Myanmar Rohingya refugees rescued in Thailand

More than 700 migrants, fleeing persecution in Myanmar, to be deported by authorities after rescue from traffickers.

Rohingya migrants
Rohingya refugees in Thailand are either deported or sent to other countries offering them asylum [Reuters]

Thai authorities say that they have rescued nearly 700 people from Myanmar’s beleaguered Rohingya minority who were being held by alleged human traffickers in the country’s south.

Police Major-Colonel Thanusin Duangkaewngam said police and government officials raided a warehouse in Sadao district in Songkhla province on Friday and rescued 307 Rohingya boat people.

The migrants told police that they had voluntarily come to Thailand as part of a journey to a third country.

Police arrested eight suspects believed to be traffickers.

The authorities also raided makeshift shelters in the same district on Thursday and discovered 397 Rohingya, including 11 women and 12 children.

Officials say the migrants will be repatriated to Myanmar. The migrants had languished in the warehouses for three months, waiting to be trafficked to a “third country”, local police said.

“They are now waiting for deportation which will be done by Thailand’s immigration police,” Lieutenant Colonel Katika Jitbanjong of Padang Besar local police told the AFP news agency.

“They told officials that they had volunteered to come [to Thailand],” he said, adding police were seeking an arrest warrant for the Thai landowner on charges of human trafficking and sheltering illegal migrants.

Human rights activists have called for the Thai government not to deport the Rohingya to Myanmar, where they face widespread discrimination.

Thailand has refused to offer refugee status to the Rohingya, choosing instead to either deport those found to have illegally entered the country, or sending them to Malaysia, which offers sanctuary to the minority.

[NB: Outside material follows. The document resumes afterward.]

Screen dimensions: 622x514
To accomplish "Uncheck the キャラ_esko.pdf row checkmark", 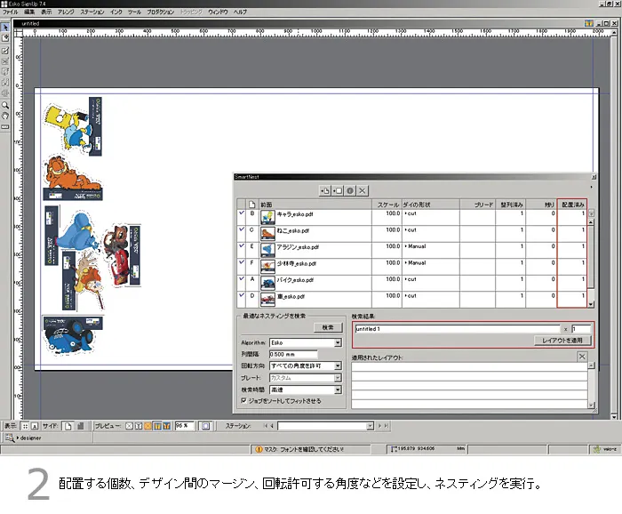I will click(242, 213).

“Thailand is pursuing a beggar-thy neighbour approach,” according to Phil Robertson of Human Rights Watch Asia.

“Thailand is using the good policy of its neighbour [Malaysia] to escape its own international obligation to protect refugees and it is shameful.”

The UN refugee agency has called on Myanmar’s neighbours to open their borders to people fleeing a wave of communal violence in the western Myanmar state of Rakhine.

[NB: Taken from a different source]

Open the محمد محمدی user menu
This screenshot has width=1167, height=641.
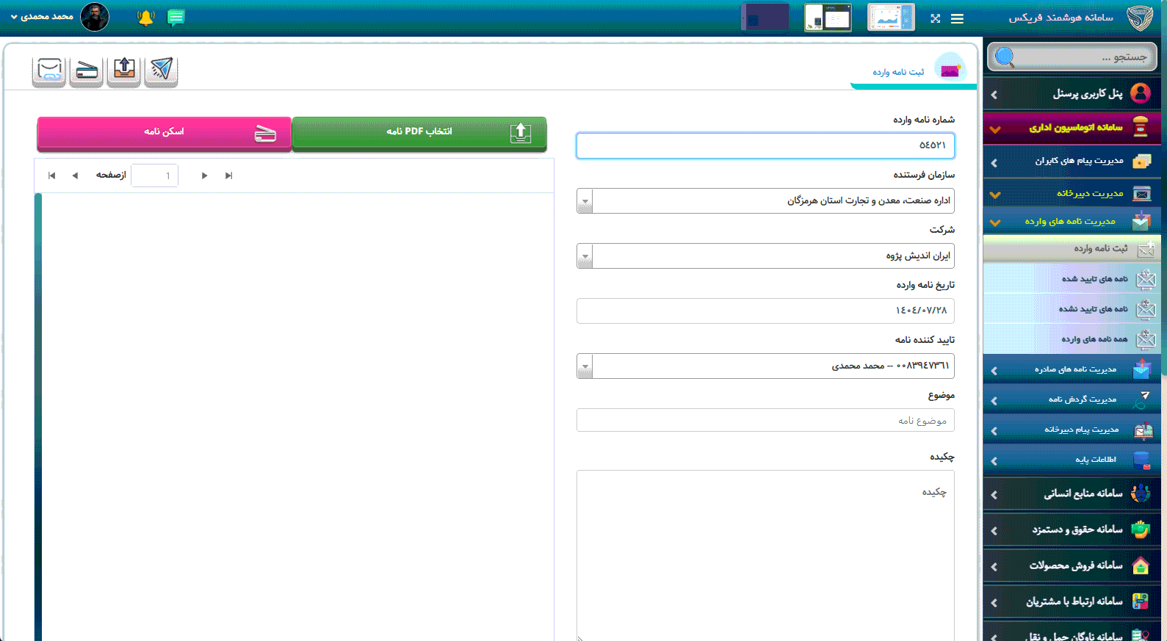tap(44, 16)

Clashes between Buddhists and Muslims have left at least 180 people dead in Rakhine since June, and displaced more than 110,000 others, mostly Rohingya.

Myanmar views the roughly 800,000 Rohingya in Rakhine as illegal Bangladeshi immigrants and denies them citizenship.

Although the tensions have eased since a new outbreak of killings in October, concerns have grown about the fate of asylum-seekers setting sail in overcrowded boats.

Last week, Thailand deported 73 Rohingya boat people back to Myanmar, after they landed on the southern island of Phuket.